Prompt> Each line of the data below that carries the word "column" needs to be copied.

___ Task material ___

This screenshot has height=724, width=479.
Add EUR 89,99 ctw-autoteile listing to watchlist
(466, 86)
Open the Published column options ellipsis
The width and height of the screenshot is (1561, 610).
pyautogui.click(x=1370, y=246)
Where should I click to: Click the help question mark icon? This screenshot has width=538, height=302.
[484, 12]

___
___ Task material ___

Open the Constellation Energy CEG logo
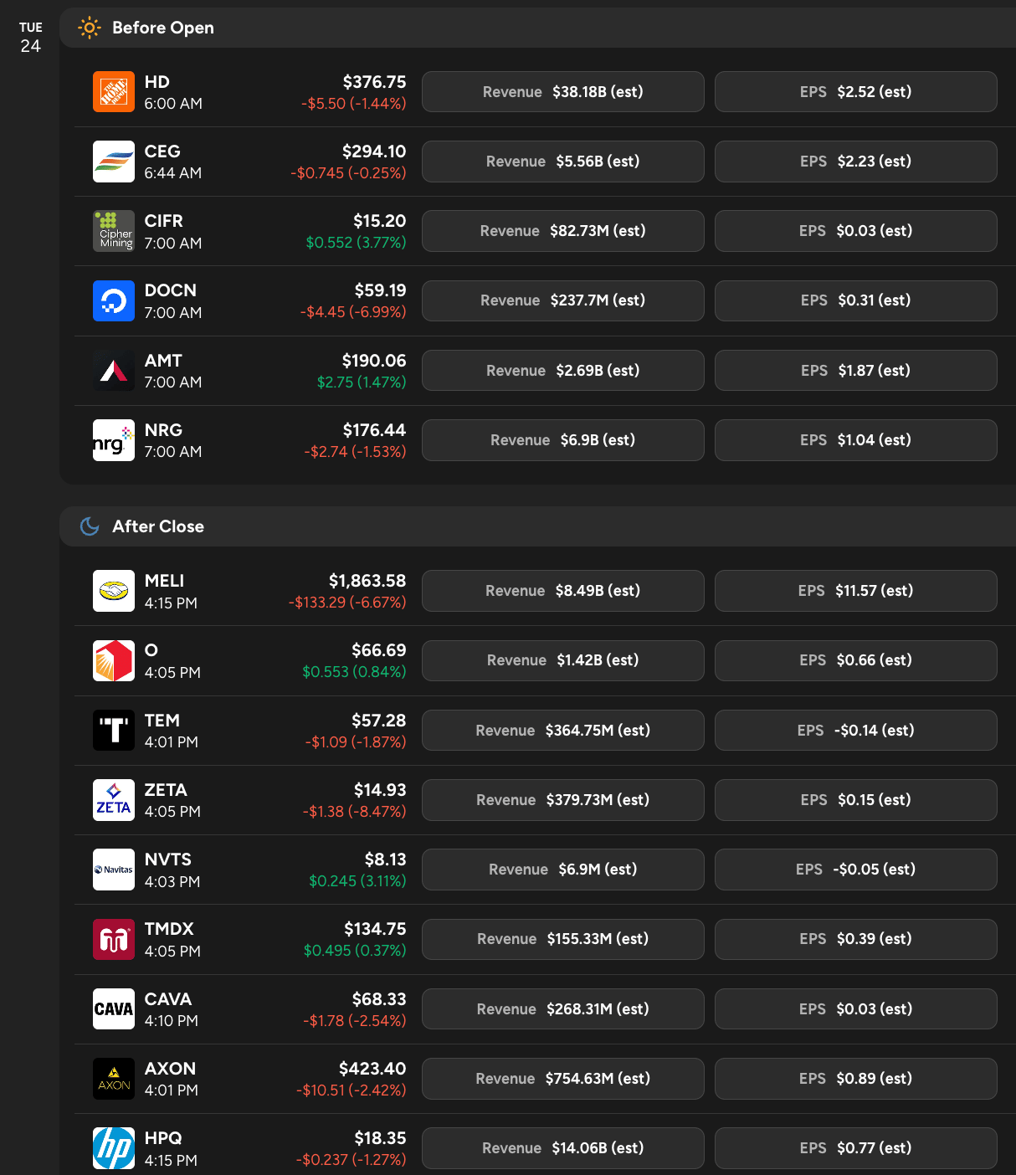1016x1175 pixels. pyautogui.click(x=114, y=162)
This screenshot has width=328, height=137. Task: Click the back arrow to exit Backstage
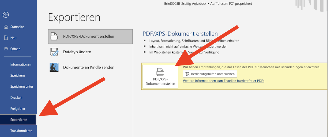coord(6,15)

___
___ Task material ___

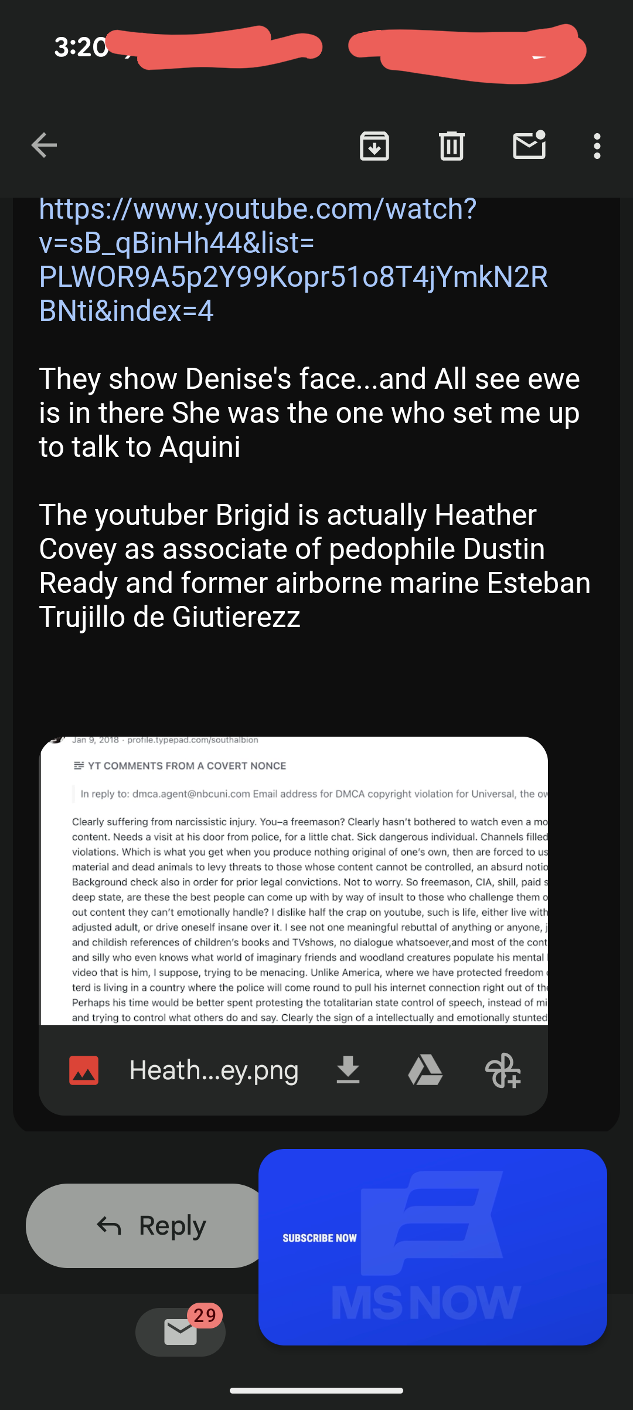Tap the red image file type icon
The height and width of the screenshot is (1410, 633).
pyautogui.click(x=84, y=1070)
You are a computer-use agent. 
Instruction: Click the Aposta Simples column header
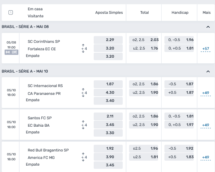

___

Answer to this exercise>
Open the Published column options ellipsis
Instruction: Click the Aposta Simples column header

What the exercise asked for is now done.